The One-Hundred-and-Ninety-Second Western Hall

ENTRY FOR THE TWENTIETH DAY OF THE SIXTH MONTH IN THE YEAR THE ALBATROSS CAME TO THE SOUTH-WESTERN HALLS

Having completed the previous entry in my Journal I entered the One-Hundred-and-Ninety-Second Western Hall. Dark and Cold enveloped me. A little way in (I estimate about twenty metres) I turned to face the Single Door that aligned perfectly with a Window in the Corridor outside. I sat down and wrapped Myself in my blanket.

At first I was acutely conscious of the Darkness at my back and the stares of the Unknown Statues. It was very quiet. The Hall where I usually sleep – the Third Northern Hall – is full of birds and at night I hear the little sounds as they shift and flutter on their perches; but as far as I could tell there were no birds in the One-Hundred-and-Ninety-Second Western Hall.

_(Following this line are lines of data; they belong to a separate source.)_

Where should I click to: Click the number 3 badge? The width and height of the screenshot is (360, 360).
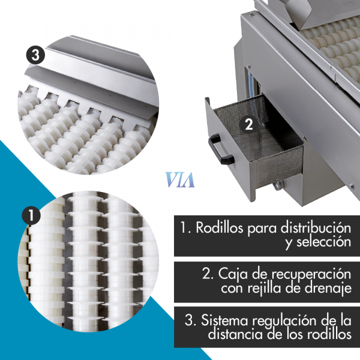[x=35, y=55]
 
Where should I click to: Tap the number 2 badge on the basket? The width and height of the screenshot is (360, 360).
[x=249, y=125]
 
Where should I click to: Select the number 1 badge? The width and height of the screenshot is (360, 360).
[x=31, y=215]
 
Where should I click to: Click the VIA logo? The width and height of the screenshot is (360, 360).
[x=180, y=180]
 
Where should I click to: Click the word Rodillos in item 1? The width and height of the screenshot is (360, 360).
[x=219, y=228]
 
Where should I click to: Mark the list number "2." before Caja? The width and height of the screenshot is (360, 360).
[x=208, y=274]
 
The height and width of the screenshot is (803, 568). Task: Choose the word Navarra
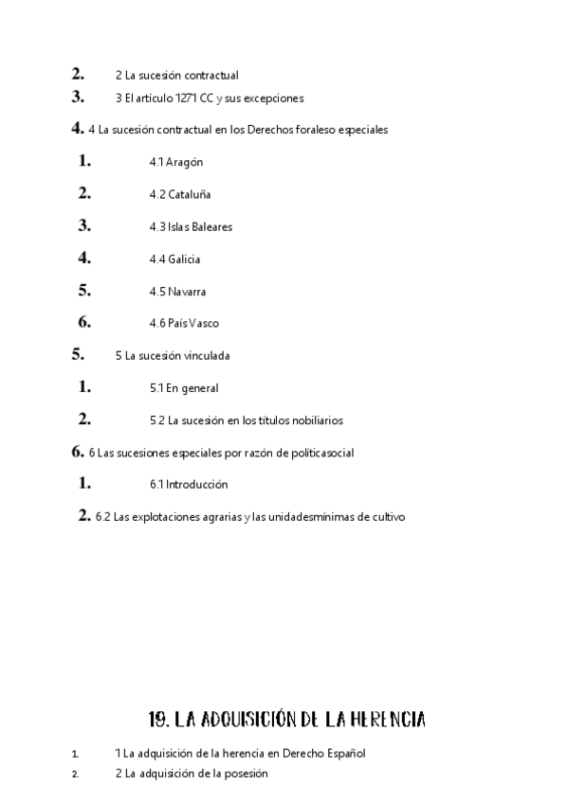pos(188,292)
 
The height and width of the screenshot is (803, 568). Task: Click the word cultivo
pos(386,517)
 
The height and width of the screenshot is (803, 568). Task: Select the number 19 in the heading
pos(158,720)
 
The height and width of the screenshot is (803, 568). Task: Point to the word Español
pos(342,754)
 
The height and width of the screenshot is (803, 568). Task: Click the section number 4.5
pos(156,292)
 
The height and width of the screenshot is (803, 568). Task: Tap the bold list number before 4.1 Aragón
pos(85,162)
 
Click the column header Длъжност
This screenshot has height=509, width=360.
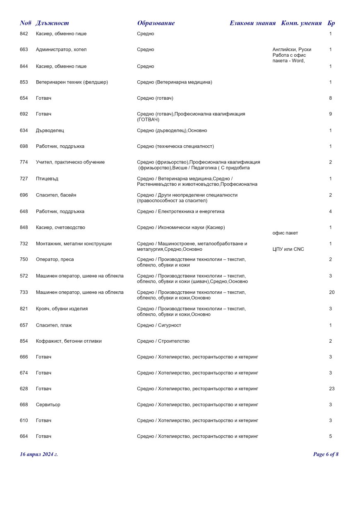click(52, 23)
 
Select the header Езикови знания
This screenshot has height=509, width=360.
click(252, 23)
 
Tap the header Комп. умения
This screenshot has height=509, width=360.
click(301, 23)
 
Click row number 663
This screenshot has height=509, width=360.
click(24, 50)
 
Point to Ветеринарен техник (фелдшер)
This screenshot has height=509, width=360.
click(72, 82)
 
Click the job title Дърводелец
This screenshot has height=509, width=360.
click(50, 131)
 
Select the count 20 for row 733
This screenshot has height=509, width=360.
click(331, 293)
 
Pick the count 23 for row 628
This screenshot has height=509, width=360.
click(331, 389)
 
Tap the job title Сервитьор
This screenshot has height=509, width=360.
click(48, 405)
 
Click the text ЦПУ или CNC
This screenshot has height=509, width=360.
click(288, 249)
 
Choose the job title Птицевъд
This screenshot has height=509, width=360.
click(48, 179)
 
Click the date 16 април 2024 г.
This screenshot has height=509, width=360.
click(39, 454)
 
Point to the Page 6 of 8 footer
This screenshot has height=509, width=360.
click(326, 454)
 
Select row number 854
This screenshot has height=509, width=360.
click(24, 341)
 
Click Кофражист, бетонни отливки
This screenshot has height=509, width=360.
click(69, 341)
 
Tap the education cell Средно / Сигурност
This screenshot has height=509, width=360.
click(159, 325)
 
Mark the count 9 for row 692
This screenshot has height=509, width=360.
click(331, 114)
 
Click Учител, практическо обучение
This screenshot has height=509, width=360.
click(70, 162)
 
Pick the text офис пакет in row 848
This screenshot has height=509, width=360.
click(285, 233)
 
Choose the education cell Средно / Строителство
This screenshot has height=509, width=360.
click(163, 341)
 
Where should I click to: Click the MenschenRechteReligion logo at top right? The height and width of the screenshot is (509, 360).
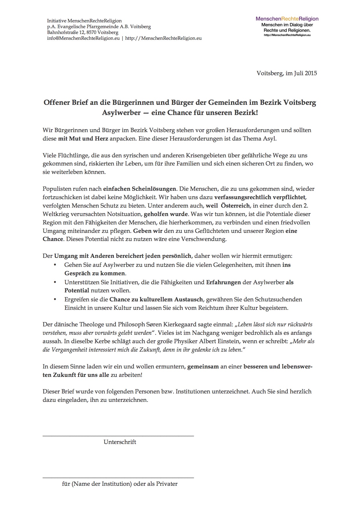tap(287, 26)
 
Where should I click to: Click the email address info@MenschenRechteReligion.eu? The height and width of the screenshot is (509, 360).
tap(83, 38)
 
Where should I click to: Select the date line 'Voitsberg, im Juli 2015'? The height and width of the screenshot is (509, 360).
tap(287, 73)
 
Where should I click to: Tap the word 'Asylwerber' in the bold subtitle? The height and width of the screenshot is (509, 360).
tap(121, 113)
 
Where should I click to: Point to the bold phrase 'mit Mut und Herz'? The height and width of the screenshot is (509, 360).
tap(83, 139)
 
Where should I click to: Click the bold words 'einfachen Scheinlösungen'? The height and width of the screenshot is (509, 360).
tap(139, 189)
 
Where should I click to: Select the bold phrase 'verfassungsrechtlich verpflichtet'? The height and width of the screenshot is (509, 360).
tap(260, 197)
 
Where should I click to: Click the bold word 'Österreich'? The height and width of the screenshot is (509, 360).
tap(236, 206)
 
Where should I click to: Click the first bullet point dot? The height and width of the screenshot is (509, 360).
tap(55, 265)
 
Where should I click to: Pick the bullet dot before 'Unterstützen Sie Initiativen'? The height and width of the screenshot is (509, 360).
tap(55, 282)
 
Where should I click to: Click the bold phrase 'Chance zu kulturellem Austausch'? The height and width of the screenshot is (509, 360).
tap(156, 299)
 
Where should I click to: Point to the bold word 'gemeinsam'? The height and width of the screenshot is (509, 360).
tap(203, 366)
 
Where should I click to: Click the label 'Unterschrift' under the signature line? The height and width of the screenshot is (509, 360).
tap(120, 442)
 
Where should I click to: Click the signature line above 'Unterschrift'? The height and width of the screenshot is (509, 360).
tap(118, 436)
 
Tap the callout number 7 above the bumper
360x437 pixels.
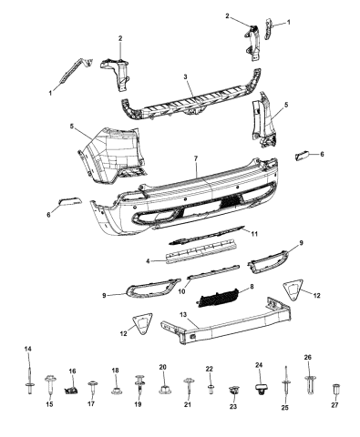click(x=195, y=158)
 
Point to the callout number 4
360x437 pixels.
click(x=148, y=261)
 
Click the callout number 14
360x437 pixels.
click(x=26, y=350)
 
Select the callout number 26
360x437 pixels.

They apparently found it as unsettling as I did.

I made Myself focus on the one thing familiar to me: the sound of the Sea in the Lower Halls, the Water lapping the Walls in a thousand, thousand Chambers. It is a sound that accompanies me all my days. I fall asleep to it every night, just as a child might fall asleep, safe on its mother’s breast, listening to her heartbeat. And indeed, this is what must have happened now, because the next thing I knew was that I was waking suddenly out of sleep.

A Full Moon stood in the centre of the Single Doorway, flooding the Hall with Light. The Statues on the Walls were all posed as if they had just turned to face the Doorway, their marble Eyes fixed on the Moon. They were different from the Statues in other Halls; they were not isolated individuals, but the representation of a Crowd. Here were two with their Arms about each other; here one had his Hand on the Shoulder of one in front, the better to pull himself forward to see the Moon; here a Child held on to its Father’s Hand. There was even a Dog that – having no interest in the Moon – stood on its Hind Legs, its Front Paws on its Master’s Chest, pleading for attention. The Rear Wall was a mass of Statues – not neatly arranged in Tiers, but a jumbled, chaotic Crowd. Foremost among them was a Young Man, who stood bathed in the Moonlight, elation in his Face, a Banner in his Hand.